USE OF COPPER-BASED COATINGS FOR CROPS UNDER GLASS COVERS, ANTIPHYTOPATHOGENIC COATING GLASS AND THE METHOD OF OBTAINING ANTIPHYTOPATHOGENIC COATINGS

Abstract

A copper-based coatings that contain an additional element selected from titanium, zinc, and tin for cultivation under glass covers. In addition, an antiphytopathogenic coating glass for use as glass covers mainly in greenhouses for crops cultivation, as well as a method for producing coatings on a glass surface.

Claims

1. A copper-based coatings for crops under glass covers comprising: titanium, zinc, or tin, and which are completed by oxygen from the obtained oxides, as antiphytopathogenic coatings the coating is use to eliminate phytopathogens such as: Pseudomonas syringae pv. tomato (IOR2146) and five fungal strains: Alternaria solani (IOR2046), Botrytis cinerea (IOR2235), Aspergillus fumigatus (KKP683), Fusarium oxysporum (IOR2129), Cladosporium fulvum (IOR824) Phytophthora infestans (IOR2276) belonging to the Chromista kingdom, the class Peronosporea.

2. An antiphytopathogenic coating glass having a glass pane with a sputtered coating, the sputtered coating containing: copper in the amount of 10-90% and one of: titanium in the amount of 0.5-15%, zinc in the amount of 3-28%, tin in the amount of 1-20%, wherein the sputtered coating content is completed by an oxygen arising from obtained in process oxides.

3. The antiphytopathogenic coating glass according to claim 2, wherein the sputtered coating is applied to raw glass that is not chemically treated, and to diffused glass that is chemically treated glass.

4. The antiphytopathogenic coating glass according to claim 2, wherein sputtered coating has an antiphytopathogenic effect of 1 to 8 decimal logarithms against phytopathogens in the form of bacteria such as Pseudomonas syringae, fungi like Alternaria solani, Cladosporium fulvum, Botrytis cinerea, Fusarium oxysporum, Chromista like Phytophthora infestans both present on the surface of coated glass and floating in the circulating air.

5. The antiphytopathogenic coating glass according to claim 2, wherein the sputtered coating reduces an average direct light transmittance measured in the Vis range of 400 to 700 nm (according to the NEN 2675:2018 Greenhouse glass) by a maximum of 1.0% compared to the base glass.

6. The antiphytopathogenic coating glass according to claim 2, wherein the sputtered coating reduces an average hemispherical transmittance measured (according to NEN 2675:2018 Greenhouse glass) by a maximum of 1.0% compared to base glass.

7. The antiphytopathogenic coating glass according to claim 2, wherein the sputtered coating has a high durability confirmed by abrasion tests.

8. The antiphytopathogenic coating glass according to claim 2, wherein the sputtered coating is resistant to corrosion in the form of salt mist according to ISO 9227 under the following conditions: 25 C., 36 h in NaCl fog (pH=7).

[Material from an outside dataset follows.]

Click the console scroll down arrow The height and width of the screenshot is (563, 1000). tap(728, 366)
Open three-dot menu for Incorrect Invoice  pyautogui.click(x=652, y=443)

9. A method for obtaining antiphytopathogenic coatings on a glass pane surfaces, the method comprising the steps of: placing the glass pane surface on rollers of an feeder; transporting the glass pane surface to an initial vacuum chamber, wherein an initial vacuum is generated; transporting the lass pane surface of the orevious step to a process vacuum chamber; wherein the initial vacuum chamber has a preliminary vacuum of 1.0.Math.10.sup.1 Pa; wherein the process vacuum chamber produces a process vacuum of 1.1.Math.10.sup.1 to 7.6.10.sup.2 Pa.; Nextly, the reactive gas of 100-900 cm3/min is dosed and the impulse DC power supply is switched on; Wherein the methotid runs with an electrical current intensity of 30-45 A, an effective power 4.5-8.7 kW, and a circulating power 1.1-4.5 kW in the magnetic field generated in the chamber; wherein a moving speed is set to 1.9-9.2 m/min and the glass pane surface transported through a first magnetron of the process chamber with a glowing plasma using at least a two-component target, wherein the first component is copper; wherein the method produces a transparent coating layer with a thickness of 10-60 nm.

10. The method according to claim 9, wherein the copper is selected from Cu90Zn10, Cu80Ti20, or Cu90Sn10.

11. The method according to claim 9, wherein the coating is made after passing the magnetron once or twice.

12. The method according to claim 9, wherein the coating is obtained at low reactive gas contents between 100 and 300 cm.sup.3.

13. The method according to claim 9, wherein the coating is obtained on glass of various thicknesses between 3 and 18 mm.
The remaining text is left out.